Site information
- Type: Motte-and-bailey
- Condition: Earthworks

Location
- Thurleigh Castle Shown within Bedfordshire
- Coordinates: 52°12′50″N 0°27′42″W﻿ / ﻿52.2138°N 0.4617°W
- Grid reference: grid reference TL052584

= Thurleigh Castle =

Medieval castle in England

Thurleigh Castle, also known as Bury Hills, was a medieval castle in the civil parish of Thurleigh, in the county of Bedfordshire, England.

==Details==
The site is a Scheduled Monument, protected by law and described as Bury Hill Camp: a motte-and-bailey castle with three fishponds. The motte is notable in that it has a top platform on two levels, and the bailey is also of unusual form and is exceptionally large.

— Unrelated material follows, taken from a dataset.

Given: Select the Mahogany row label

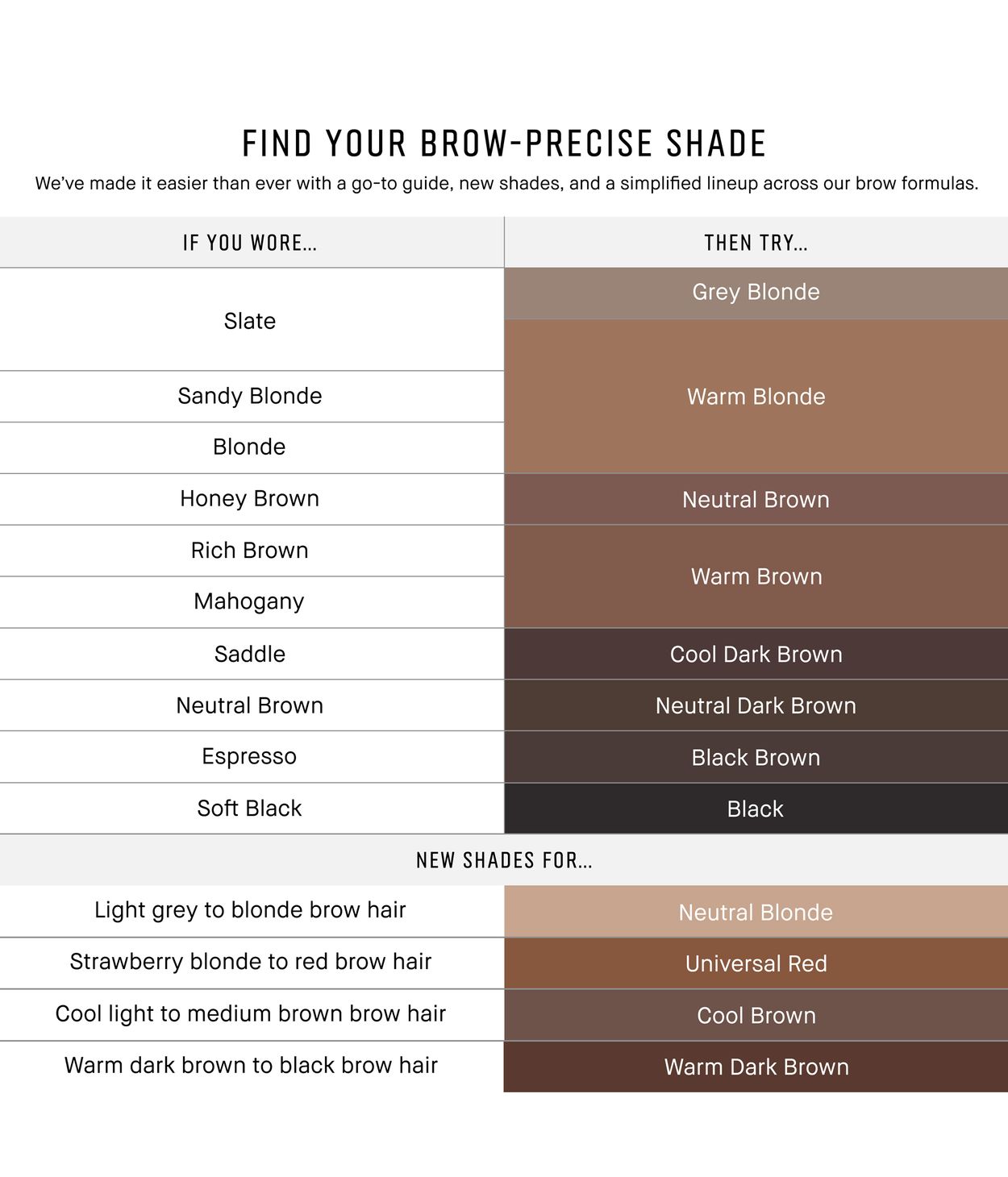Looking at the screenshot, I should point(250,601).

The motte is an earthen mound, oval in plan, measuring 60m long by up to 40m wide at its base and between 40m long by 20m wide at the top. The higher level is at the north-eastern end and is thought to have held the stronghold. To the south of the motte is the bailey which is irregular in shape and measures 200m by 270m.

Excavations in the 1970s found few remains of the Norman castle, but finds indicated that the site had been occupied in the Iron-Age, Roman and Saxon periods. It has been postulated that the motte and bailey was the easternmost of a line of defensive sites on the upper reaches of the Ouse which extends to Odell. The building of the castle has been ascribed to King Stephen (1135–54). Much of the site has been developed and the scheduled protection applies mainly to the ground underneath. Only earthworks survive today.